Neurodevelopmental disabilities have been reported,326,554,798,836 include delays in visual-motor integration, motor development, executive function, and behavioral abnormalities. All patients with hypoplastic left heart syndrome require close, ongoing developmental screening for potential complications requiring therapeutic intervention, with a focus on maximizing the neurocognitive outcomes.115 The risks for developmental delay are summarized by Tweddell et al.881
Exercise performance has been shown to decline with age in children undergoing staged interventions for complex congenital heart disease.413 HLHS is an extremely complex congenital heart defect with multiple variations. To minimize morbidity and maximize quality of life, every child with HLHS requires continual, lifelong care by experts in management of adult congenital heart disease. Guidelines for management of adults with congenital heart disease are published by Warnes et al.927 Case reports have documented successful pregnancies following the Nowood procedure and later Fontan procedures.674,910
Fetal aortic valvuloplasty has been performed to treat aortic stenosis with a goal of preventing the progression to HLHS in the fetus.562 Growth of the aorta and left ventricle with biventricular circulation has been documented postnatally following the fetal surgery.562
A bidirectional Glenn or hemi-Fontan procedure (SVC to pulmonary artery) may be performed at 4 to 6 months of age.514 A Fontan-type procedure (IVC to the pulmonary artery) anastomosis is the final stage for correction of hypoplastic left heart syndrome and is typically completed near the age of 2 to 4 years.

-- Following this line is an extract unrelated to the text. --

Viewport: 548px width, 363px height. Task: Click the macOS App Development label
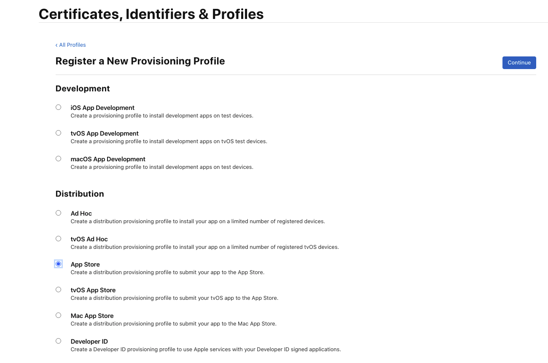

The Fontan operation separates the pulmonary and systemic circulations. The desaturated systemic venous blood is diverted directly into the pulmonary circulation. Fully saturated pulmonary venous blood is ejected into the systemic circulation by the right ventricle (see section, Single Ventricle, Overview of Management [Including Surgical Procedures]). Before these staged procedures, catheter-based interventions may be completed to treat residual lesions. The goal is to prepare the myocardium and pulmonary vascular bed, avoiding pulmonary vessel distortion and maintaining normal pulmonary vascular resistance.
Advanced concepts in the care of the patient with hypoplastic left heart syndrome are listed in Box 8-43.

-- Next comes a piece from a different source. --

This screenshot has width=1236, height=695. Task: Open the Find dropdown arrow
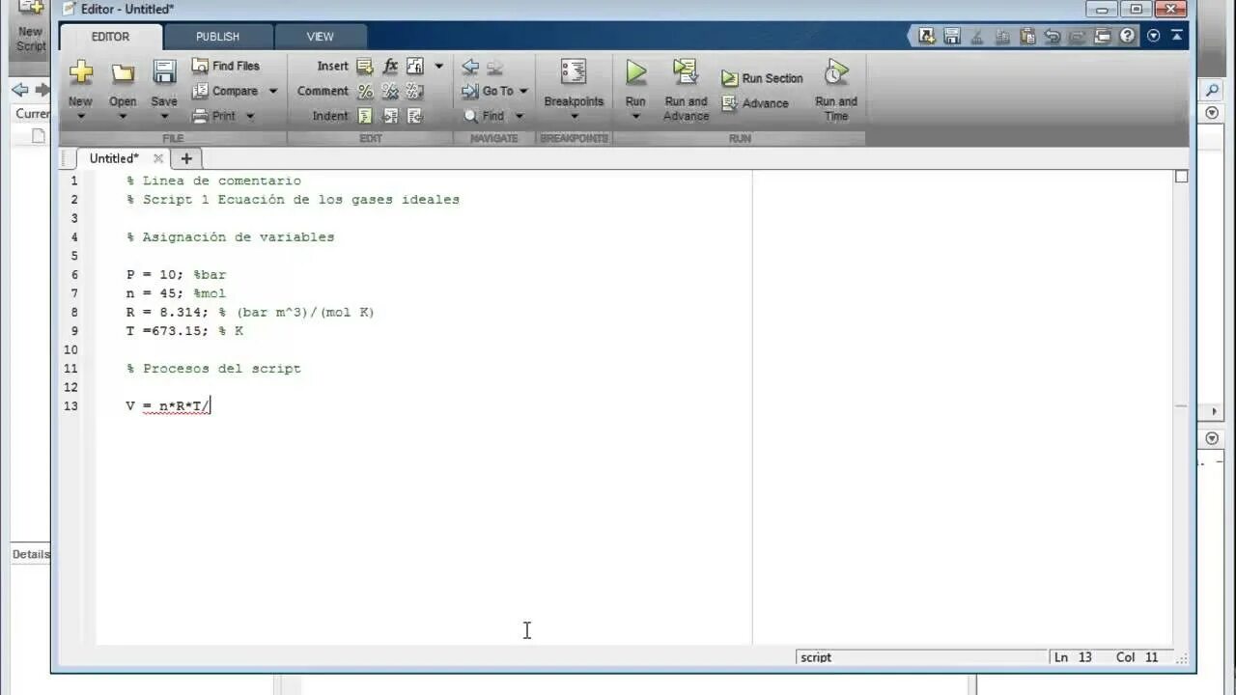coord(519,116)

Box 8-43 Advanced Concepts: Hypoplastic Left Heart Syndrome
• Following stage I palliation, targeted oxygen saturation is approximately 80%. An elevated arterial oxygen saturation (above 85% to 88%) can indicate pulmonary overcirculation that can compromise systemic blood flow and perfusion.

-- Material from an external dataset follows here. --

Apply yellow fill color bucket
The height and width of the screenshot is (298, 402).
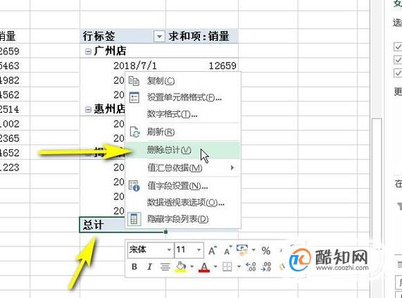pos(181,267)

• An elevated arterial oxygen saturation following creation of a systemic to pulmonary artery shunt can be caused by development of aortic re-coarctation distal to the placement of the Blalock-Taussig (or systemic to pulmonary artery) shunt. Assess for difference between upper versus lower extremity pulses and blood pressures.
• A restrictive atrial septal defect may develop following stage I palliation, particularly after a hybrid stage I procedure. A restrictive atrial septal defect limits the left to right atrial shunt and produces elevated left atrial and pulmonary venous pressures, pulmonary edema, increasing hypoxemia, cyanosis, and respiratory distress.
• Oxygen is a potent pulmonary vasodilator and use in single ventricle patients is unnecessary if the systemic arterial oxygen saturation is above75% or the PaO2 is greater than 30 mm Hg.
• Interstage morbidity and mortality remain significant after palliation for HLHS. Changes in feeding, increased respiratory effort, tachycardia, lack of weight gain, and irritability may signal adverse hemodynamic changes requiring intervention.